Tanpa banyak kata, Al membawa Jihan menjauh dari putranya. Mereka turun ke lantai dasar bersama, meninggalkan Michael di tempatnya. Lelaki itu berdiri sambil menatap tajam pada sang Ayah dan Jihan di atas tangga.
‘Apa yang sedang direncanakan? Dan untuk apa dia membawa wanita itu kemari?’ bisik Michael dalam hati, bertanya-tanya mengenai rencana licik sang Ayah dan alasan dibalik keberadaan Jihan di kediamannya ini.
Sejenak, Michael mendesah kasar sambil menarik pandangan dari sosok sang Ayah dan Jihan. Ia kemudian melangkah lebar menuju kamarnya, segera membersihkan dirinya sebelum turun ke lantai dasar.
Tak dapat dipungkiri, Michael pun merasa penasaran dengan hal penting apa yang ingin disampaikan oleh Ayahnya, dan mengapa Jihan bisa berada di kediamannya.
Michael sama sekali tidak merasa curiga atas rencana sang Ayah yang akan menikahkannya dengan Jihan. Entah bagaimana reaksinya nanti ketika dia mengetahui semua hal yang terjadi. Tepatnya apa yang ingin sang Ayah sampaikan dan alasan kehadiran Jihan membuat Michael semakin penasaran dan gelisah.

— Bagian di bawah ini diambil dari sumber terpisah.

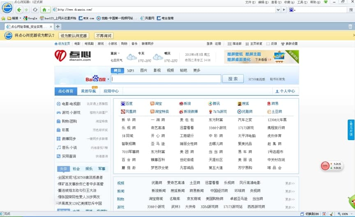Adjust the 100% zoom control in status bar

[x=344, y=214]
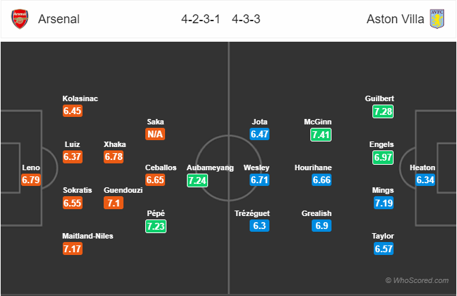Open the WhoScored.com watermark link
The width and height of the screenshot is (457, 296).
(417, 280)
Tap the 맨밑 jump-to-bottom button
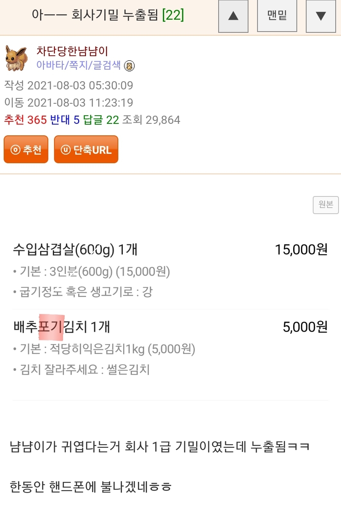Image resolution: width=341 pixels, height=511 pixels. point(277,16)
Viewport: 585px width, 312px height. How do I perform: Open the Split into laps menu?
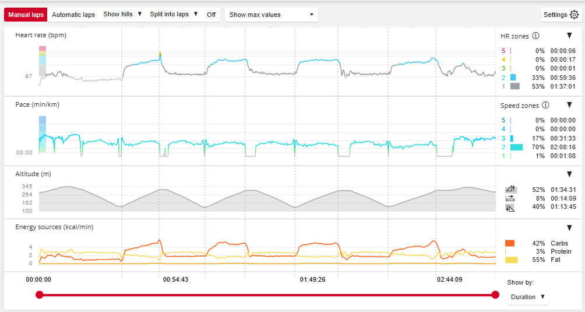(174, 15)
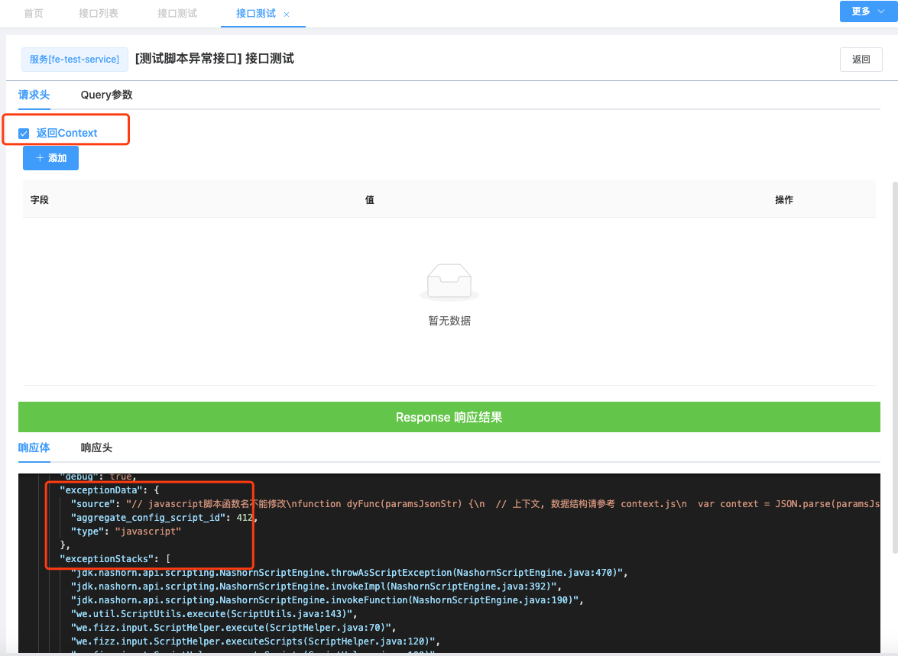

“Jangan pernah tunjukkan air matamu di depannya, Jihan, kau dengar?” ujar Al sambil melangkah bersama Jihan menuju ruang keluarga. Tidak sedikit pun dia menoleh pada perempuan itu.
“Maaf, Uncle, aku… aku hanya belum terbiasa,” lirih Jihan membalas pria paruh baya itu. Al hanya diam, tidak memberikan respon apapun lagi hingga mereka tiba di ruang keluarga dan bergabung dengan Marcell, Kayla, dan Arabella di sana sambil menunggu Michael.
Sekitar satu jam berlalu, Michael turun dari kamarnya dan menuju ruang keluarga. Sementara itu, Arabella sigap menuju meja makan bertujuan memastikan apakah hidangan makan malam untuk mereka sudah siap atau belum.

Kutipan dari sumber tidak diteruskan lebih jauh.